25 August 2020

Simca, and the right to drive on the left.



'Simca' Dieulefit, August 2013, oil on canvas, 150 X 150 cm

A friend wrote me to say that my recent rants about Post-Modernism seemed "a bit cheeky" as she put it as nicely as she could.

"You have made loads of paintings which might be defined as Post-Modernist, aren't you playing the fool with all these ideas of yours?"

Of course, she is right because I am interested in so much of everything, and I'm flooded with ideas most of the time. But generally I like to stick to Painting, and the question always comes down to whether or not there is a coherent way of expression which suits a particular medium of Painting. 

As I haven't replied to her email but if I did, I would tell her that lots of ideas fly into my head all the time, they mostly fly straight in through one ear and out the other. But others can take up residence inside me like swallows in a draughty barn. They can hang around for months, and years. Some even die in there but it's all good, as they say in Australia.
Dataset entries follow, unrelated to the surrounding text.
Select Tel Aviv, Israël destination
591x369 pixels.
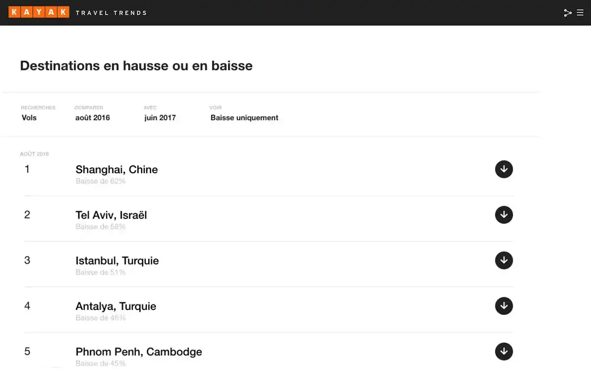(x=111, y=215)
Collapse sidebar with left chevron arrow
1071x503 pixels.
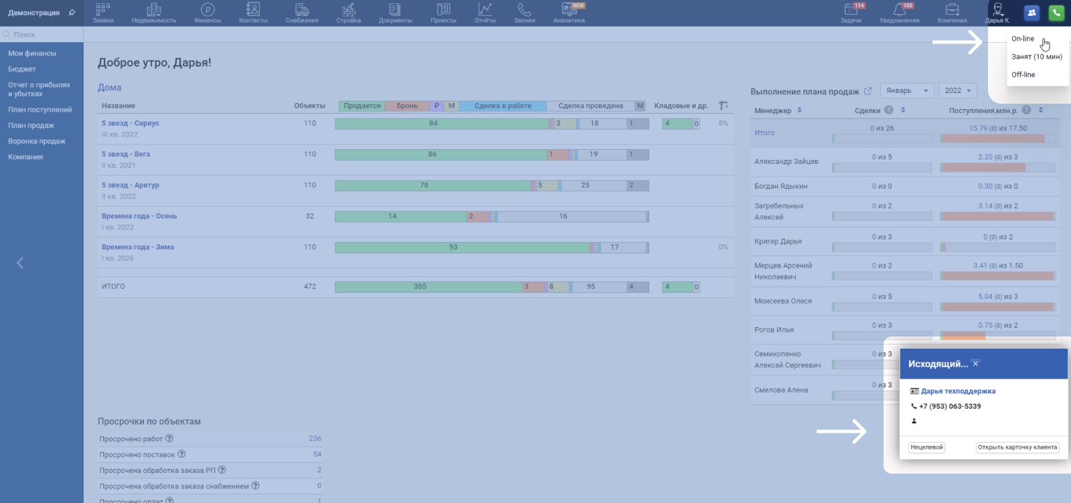20,263
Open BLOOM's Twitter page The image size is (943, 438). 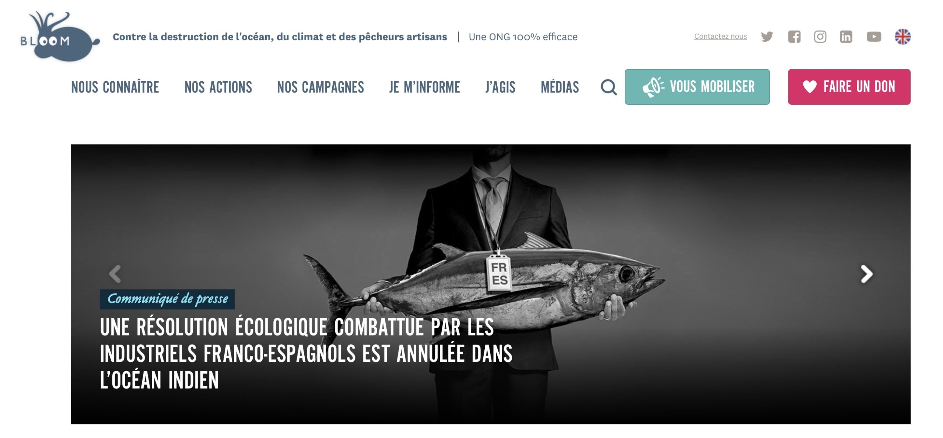click(x=767, y=37)
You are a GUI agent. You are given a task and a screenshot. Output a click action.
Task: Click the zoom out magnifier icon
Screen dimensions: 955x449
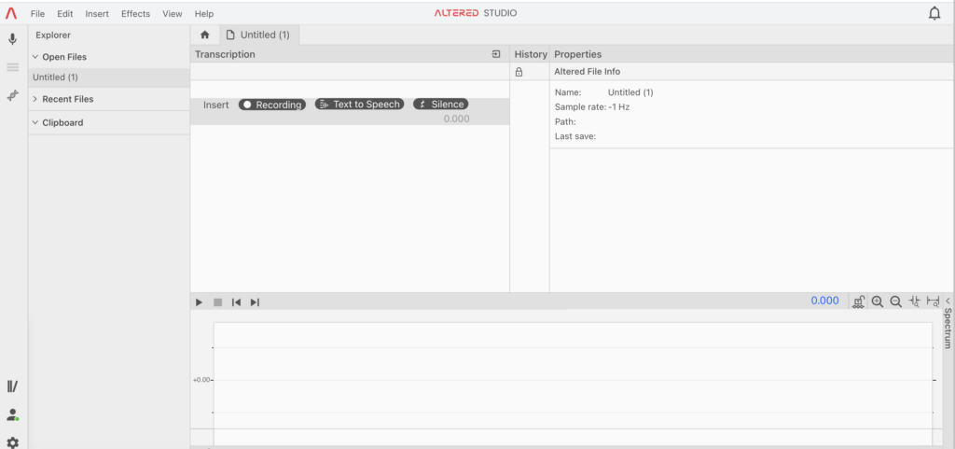point(895,302)
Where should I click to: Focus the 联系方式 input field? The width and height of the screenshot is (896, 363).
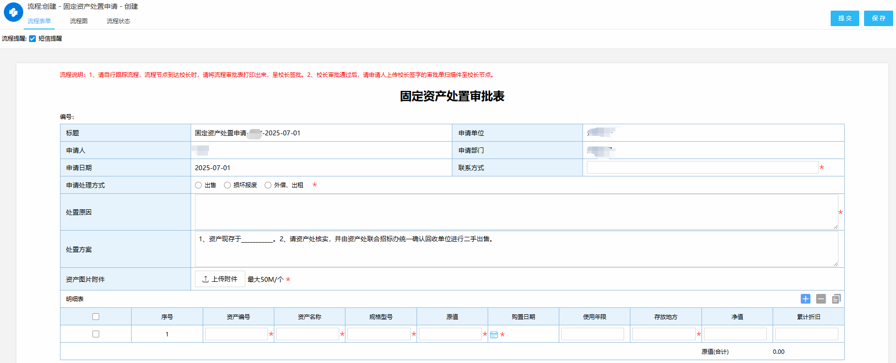click(x=702, y=167)
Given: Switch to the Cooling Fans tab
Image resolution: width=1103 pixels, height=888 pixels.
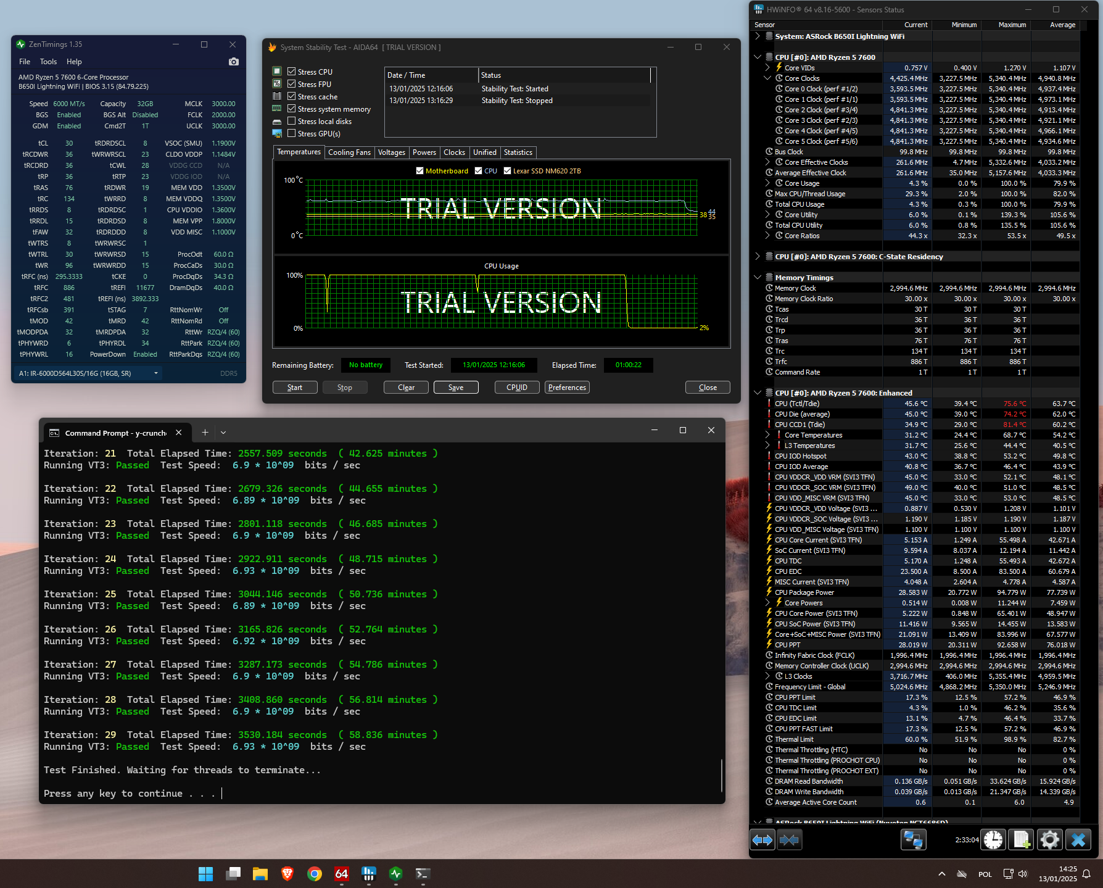Looking at the screenshot, I should coord(349,152).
I would say that I like all sorts of Painting, and am curious about how they work, (when they do), and curious how they don't, (when they don't).
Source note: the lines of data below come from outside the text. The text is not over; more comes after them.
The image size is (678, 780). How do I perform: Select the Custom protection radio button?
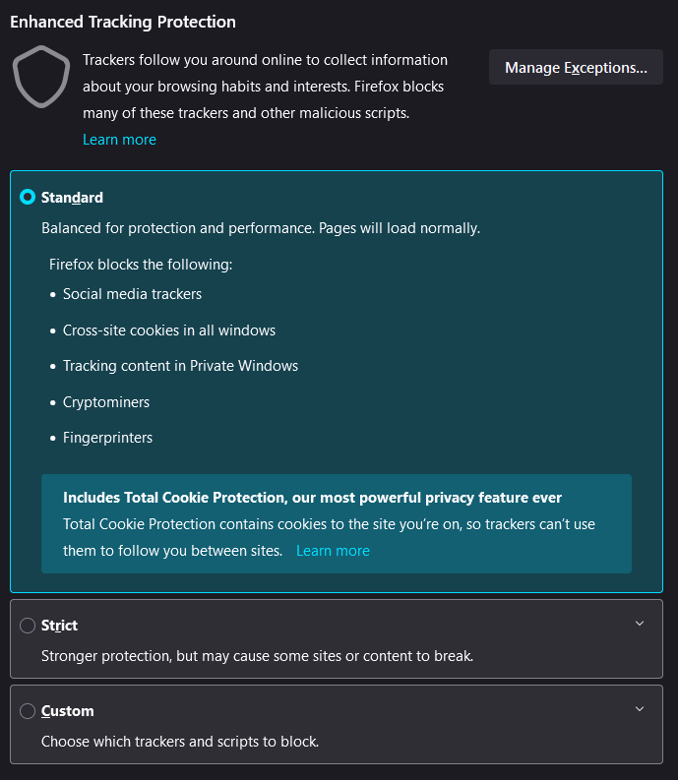point(28,711)
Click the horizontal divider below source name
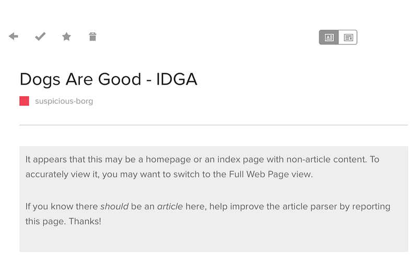 click(214, 125)
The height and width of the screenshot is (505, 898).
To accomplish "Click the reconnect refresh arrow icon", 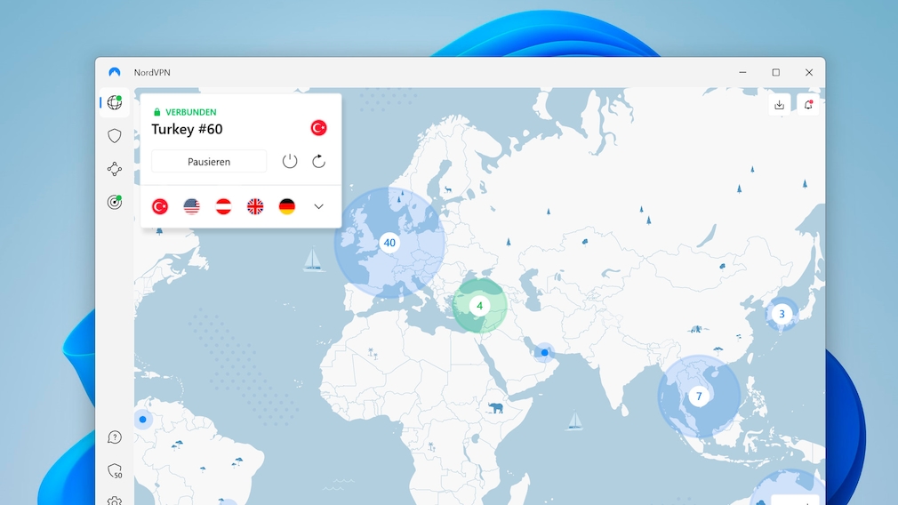I will pos(318,161).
Simca is from a series of large paintings done in France. I was experimenting to see if I could create non-objective-looking pictures, but they had to be images which possessed meaning, however obscure. 

I would explain that I had seen an exhibition one wintry day in Paris about 15 years ago at the Dina Vierny Foundation. It was devoted to the Russian artists at the time of the revolution. There was of course, Malevich for whom I haven't a great fascination, but so also many other graphic artists like Rodchenko and Lyubov Popova for whom I do, and I was thunderstruck that afternoon where I spent the day. I had never seen so much refined humour in such serious work. I thought about it for months afterwards but it would be a few years before I would begin thinking of a new direction for my own painting after what I had seen.
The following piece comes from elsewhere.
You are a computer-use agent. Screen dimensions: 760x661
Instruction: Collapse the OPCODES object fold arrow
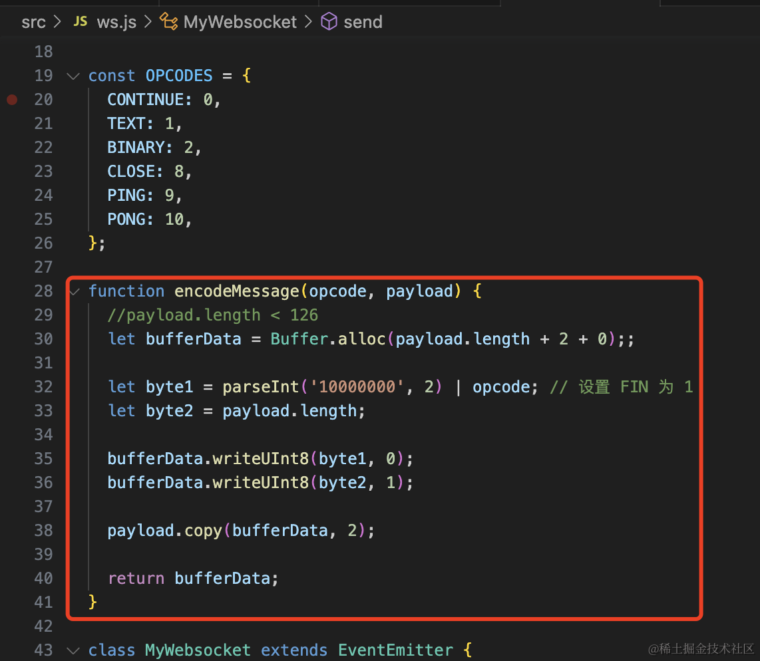click(x=73, y=76)
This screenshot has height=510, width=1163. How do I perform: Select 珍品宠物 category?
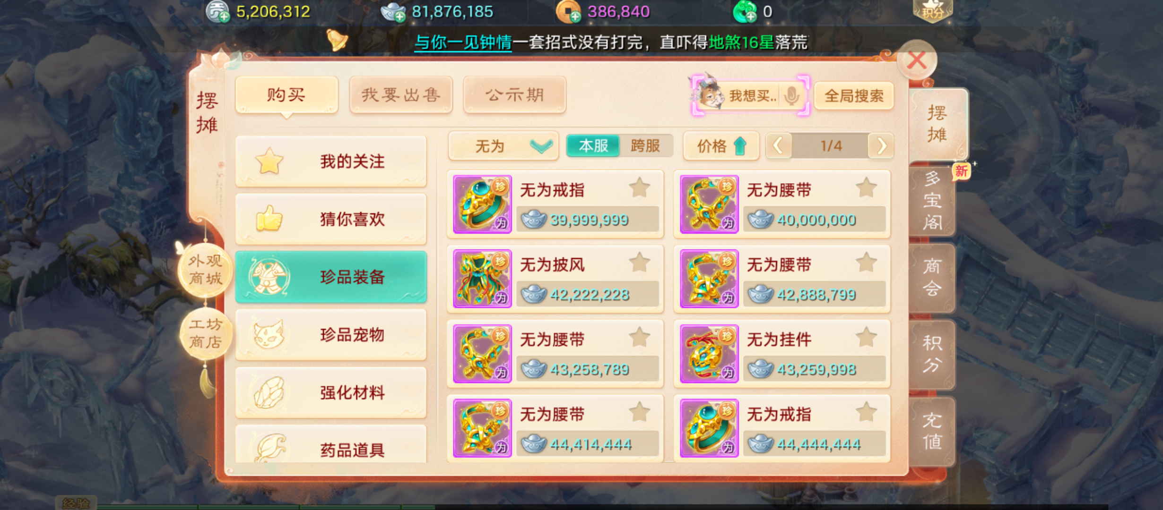pos(331,335)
One thing I was sure of was that it would not be too serious in nature because I am not a serious man.  I am more Tati than Tatlin, but I understood that much of this work from Russia had an immense influence on everyone everywhere else around the world. It was a creative wave riding atop the revolutionary tide, for at the beginning, at least, the artists were believers in the possibility of a whole new society, however short-lived. This yielded to other movements like in Paris around the same time, but where Russian artists were springs of hope,  Dada was a cloud of cynicism. (Sacré Bleu! Zeez French!)

But, anyway, I had an idea which has hung from the rafters inside me since then. I still work on these pictures but sadly, they live like orphans in my studio until finished. If my dear old friend doesn't get an email from me she can read this post instead.